━━━ INPUT DATA ━━━

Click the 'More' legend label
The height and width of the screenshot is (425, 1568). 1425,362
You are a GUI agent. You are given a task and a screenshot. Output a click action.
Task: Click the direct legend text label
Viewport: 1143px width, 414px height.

━━━

→ **EXERCISE BRIEF**
What is needed is an exact copy of every entry above.

→ **YOUR SOLUTION**
Click the 'More' legend label
The height and width of the screenshot is (425, 1568). 1425,362
You are a GUI agent. You are given a task and a screenshot. Output a click action.
Task: Click the direct legend text label
Viewport: 1143px width, 414px height.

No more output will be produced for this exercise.